The SALA phenomenon cannot possibly be captured in one review, so
let's call this the mid-SALA review, with many more shows to touch
on later.
What better way to start writing about the frenzy that is the SALA Festival than with the carnivalesque atmosphere of 'Archer's Arcadia', showing at Adelaide Central Gallery 2. David Archer's exhibition has captured the festival feelings of excitement and entertainment. He has unravelled his curtains and banners, started his circus-style music and arranged his arcade artworks to transport the visitor beyond the gallery space. To visit 'Archer's Arcadia' is to witness an event: a travelling array of sideshows that have set up camp in Central's gallery.
'Archer's Arcadia' almost transcends time: the works slip back to a low-fi version of arcade entertainment that was once relatively simple and handcrafted, not flashy, digital, speedy and overtly dazzling. Turning the cranks on the exhibits will do such things as tip a beer-swilling man back in his boat, wave an elephant girl's large flat ears or reveal a nightmarish skeleton in what you thought was a lucrative dream. Like the old days, twenty cents regains its potential value and will buy you something once again; here it will reveal your fortune from a skull. Not to be mistaken for purely innocent fun, a darker world is here revealed with the mere turning of a crank.
Just as clowns can take on eeriness beyond their happy exterior, the circus or local show has an element of darkness too. Skulls, graveyards, freakish natures and sinister elements abound in Archer's games. He uses suitcases, found and handcrafted materials to carefully create these scenes and their festive-coloured display housings. This entertaining exhibition, where the audience's participation is essential, showcases Archer's tinkering abilities and contrasts such worlds as the old and the new, the handmade and the mass-produced the low tech and high tech.
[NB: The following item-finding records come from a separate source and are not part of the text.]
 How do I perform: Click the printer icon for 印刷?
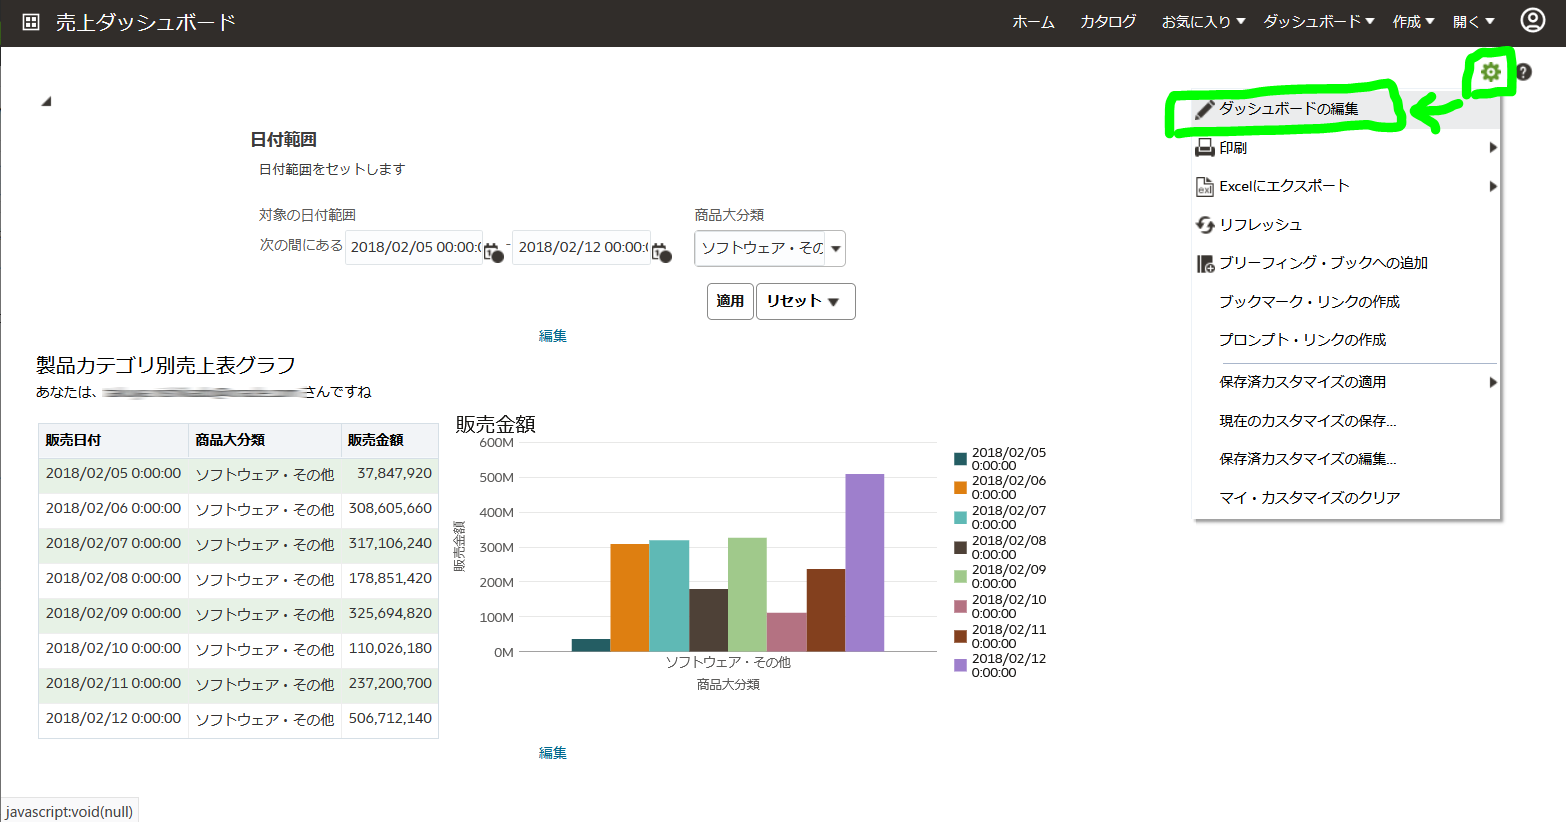1204,147
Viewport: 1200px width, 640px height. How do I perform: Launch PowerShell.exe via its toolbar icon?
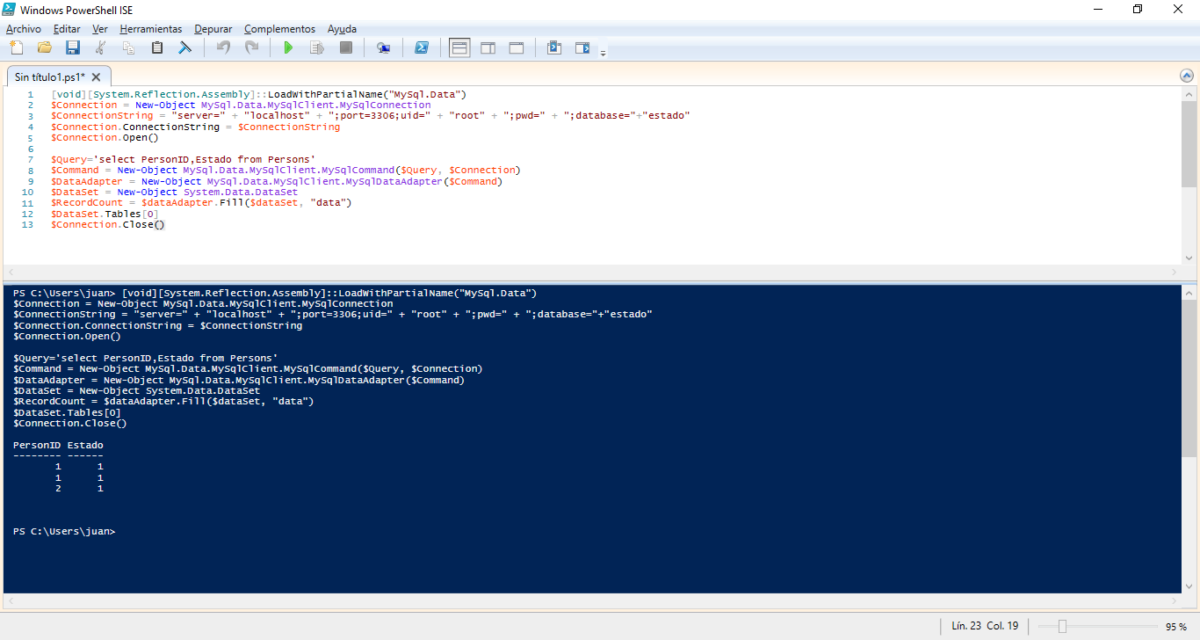[422, 47]
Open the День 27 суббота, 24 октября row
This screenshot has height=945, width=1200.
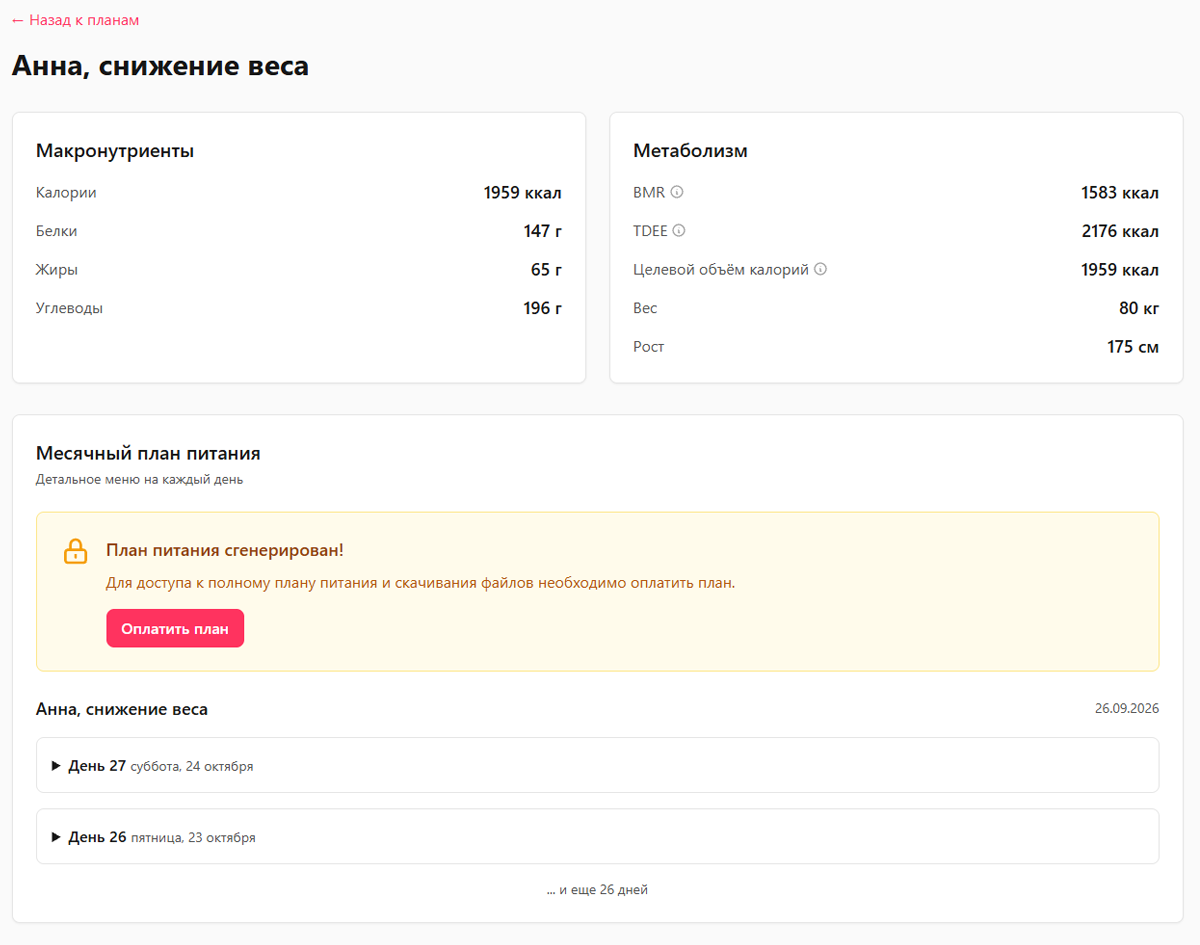point(597,765)
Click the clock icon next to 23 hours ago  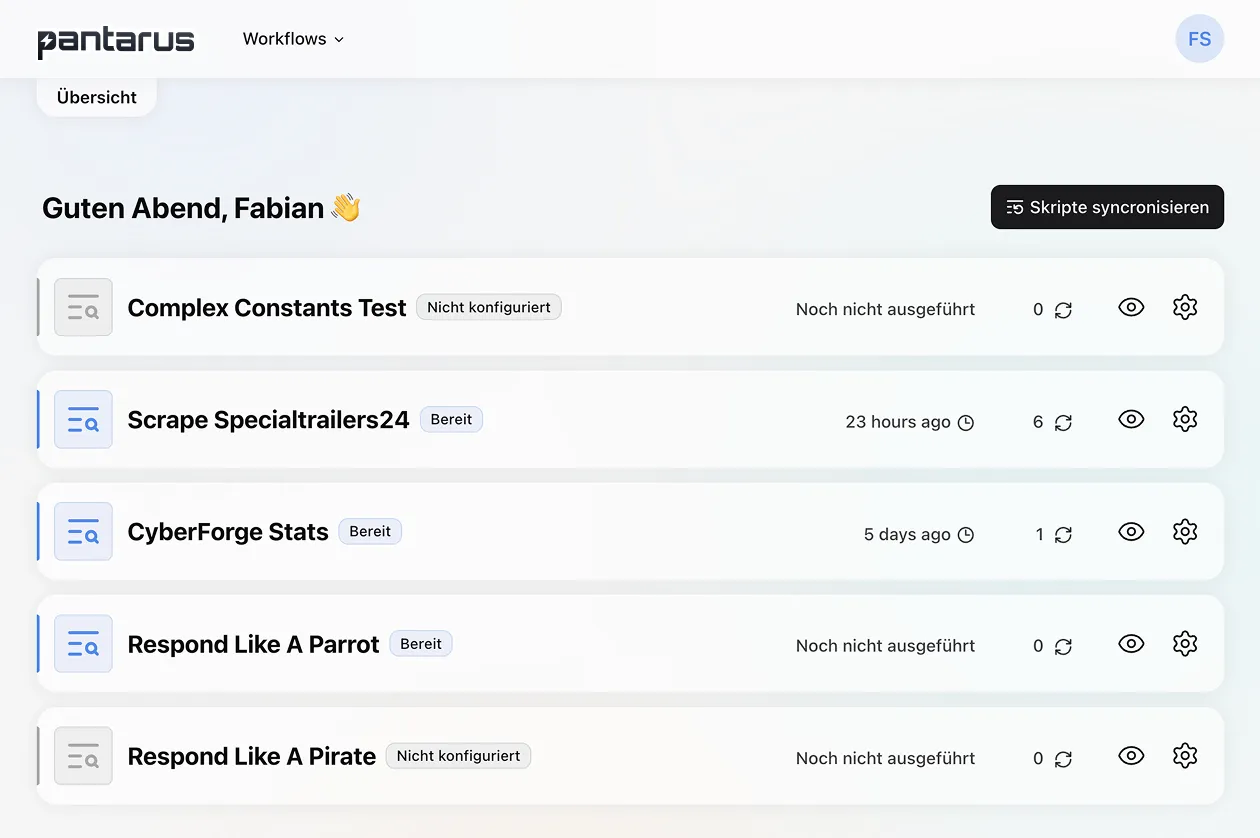[x=966, y=422]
Every year an artist features throughout the SALA Festival, having a publication dedicated to their practice. This year Ken Bolton has written about Michelle Nikou and Greenaway Gallery are exhibiting her work. Nikou's work is tactile, relating to the domestic space and a familiarity with objects around her. She creates affection and attention for such homely things as under appreciated door snakes, toilet rolls or foodstuffs. Nikou plays with these shapes and forms and transfers them into traditionally based materials, most often bronze. Strands of bronze hair gather and cooperate to form legible words, unfortunate curtain rings are forever cursed with the sickly words of 'The Young And The Restless', 'Days Of Our Lives' or 'The Bold And The Beautiful'. How will they ever forget "You've made my life so perfect and complete" stamped into their undersides?
On Rundle Mall, the works of Marcin Kobylecki, Ben Quici and Paul Sloan in 'Minimal World' slip comfortably into the serene yet ritzy atmosphere of Hotel Richmond's First Bar. These paintings sit alongside a great display of art already in the hotel's collection and continue a feeling of patterns and luxurious items already created by the space itself. Kobylecki is an exception to this statement, painting in oil on canvas a bucket, open package and a box. These are everyday kind of items, and interestingly it is the paintings themselves that become treasure. Sloan's typically black and white paintings use linear strokes to draw chandeliers, diamonds and ornately decorative landscapes with the occasional disturbing severed head thrown in. Lastly, Quici paints figurative scenes, but his use of line and elaborate patterning makes you feel as if you have discovered real riches.
Exhibitions that should make it to a must see-list include 'Concord' at South Australian School of Art Gallery (UniSA City West Campus), 'Unloading' from Julia Moretti and Abbas Mehran at Barr Smith Library (Adelaide University) and work shown in the Carclew Foyer Gallery by Laura Amos, Mark Siebert and Jack Wilde. An honourable mention goes to the exhibition of fascinating shoes made by students of Marleston TAFE at Barlows Shoes on the mall.